Public affairs analyst Funke Cole underscores the structural issue:
“The real issue is not just the increase in revenue but how transparently and responsibly those funds are managed.”
She adds:
“Improved living conditions depend on whether government policies translate those resources into practical benefits for citizens.”
For many Nigerians, the question is no longer whether the country will earn more — but whether they will feel it.
Saving for Tomorrow or Spending Today?
Experts argue that the true test of leadership lies in how the windfall is managed.
Saliu advocates a dual-track approach: immediate fiscal stabilisation alongside long-term savings.
“Funds managed by the Nigeria Sovereign Investment Authority can act as a buffer against future oil price shocks.”
Strategic reserves, he argues, could shield the economy during downturns while financing major infrastructure and industrial projects.
At the same time, portions of the windfall could be deployed to service Nigeria’s growing public debt or address urgent budgetary needs.
“Properly managed, these measures would enhance fiscal resilience,” he notes.
Beyond Oil: The Imperative of Diversification
If there is one lesson Nigeria cannot afford to ignore, it is the volatility of oil itself.
“The goal should be to convert temporary revenue surges into sustainable gains,” Saliu insists.
He points to agro-processing, renewable energy, technology, and manufacturing as critical sectors for investment.
Diversification is not merely an economic strategy — it is a survival imperative.
Without it, Nigeria remains tethered to the unpredictable swings of global oil markets.
Refining the Future: A Gamechanger Emerges
Amid these challenges, one project stands out as a potential turning point — the Dangote Refinery.
With a refining capacity exceeding 650,000 barrels per day, it represents a shift from crude export dependency to value-added production.

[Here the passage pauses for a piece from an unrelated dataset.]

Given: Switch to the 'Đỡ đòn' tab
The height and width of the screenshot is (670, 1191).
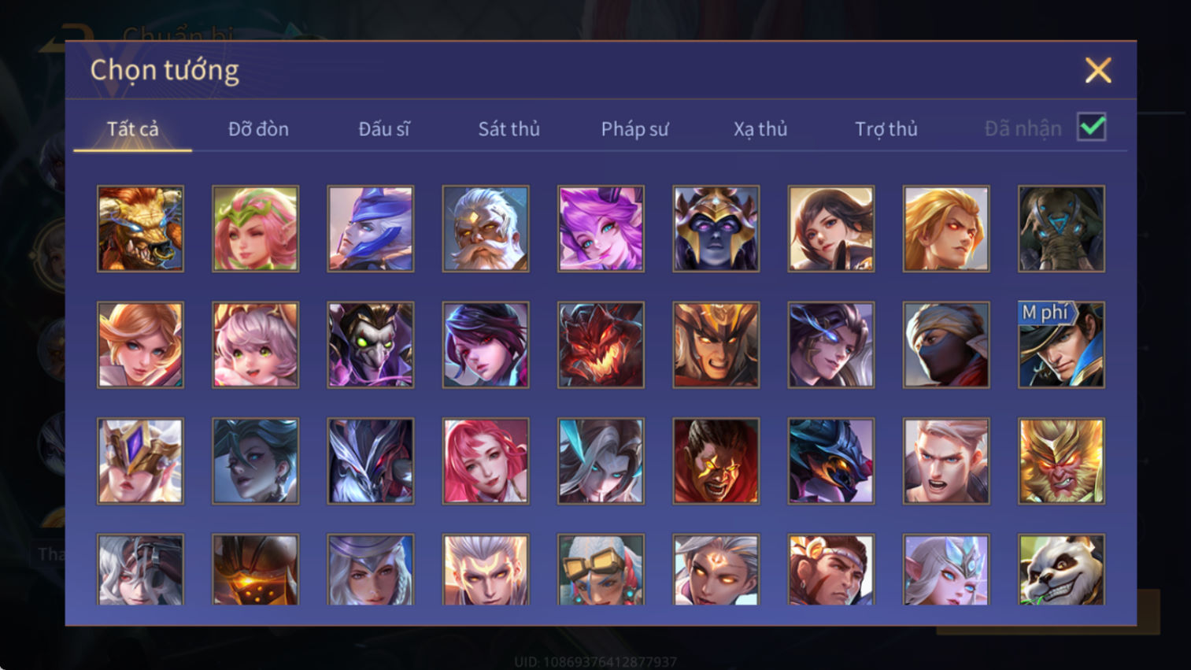Looking at the screenshot, I should tap(258, 129).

“If properly leveraged, Dangote Refinery could convert domestic crude into higher-value products for export, expanding foreign exchange earnings, supporting industrialisation, and generating thousands of jobs across the value chain,” Saliu explains.
By reducing reliance on imported refined products, the refinery could also ease pressure on Nigeria’s foreign reserves and stabilise domestic fuel supply.
Global Risks, Local Consequences
Yet the same geopolitical tensions driving higher oil prices also carry risks.
Human rights lawyer Femi Falana warns that instability in the Middle East could reverberate domestically.
“Domestic petrol prices have skyrocketed, and reliance on foreign powers for economic stability is risky.”
He calls for a broader strategy:
“Diplomatic engagement with China and Russia is necessary to mitigate external risks, alongside strengthening Nigeria’s military and security apparatus.”
Falana’s argument highlights a critical paradox — the very forces boosting Nigeria’s revenues could simultaneously undermine its economic stability.
The Accountability Test
At the heart of the debate lies a simple but urgent truth: revenue does not equal development.
“Increased revenue creates potential, but it does not guarantee improvement in living standards,” Saliu emphasises.
Cole echoes this with a call for systemic reform:
“Citizen engagement and independent oversight are vital to ensure accountability.”
Transparency, audits, and legislative scrutiny are not optional — they are essential.
Without them, the current opportunity risks becoming yet another missed chapter in Nigeria’s economic story.
A Defining Moment
Nigeria stands at a crossroads.
The current oil price surge offers more than just fiscal relief — it presents a rare chance to rewrite a long-standing narrative of squandered opportunity.
If managed wisely, the windfall could fund infrastructure, strengthen institutions, diversify the economy, and improve millions of lives.
If mismanaged, it will simply deepen public cynicism and widen the gap between promise and reality.
For now, the oil is flowing, the revenues are rising, and the world is watching.
The question is whether Nigeria will finally seize the moment — or let it slip away once again.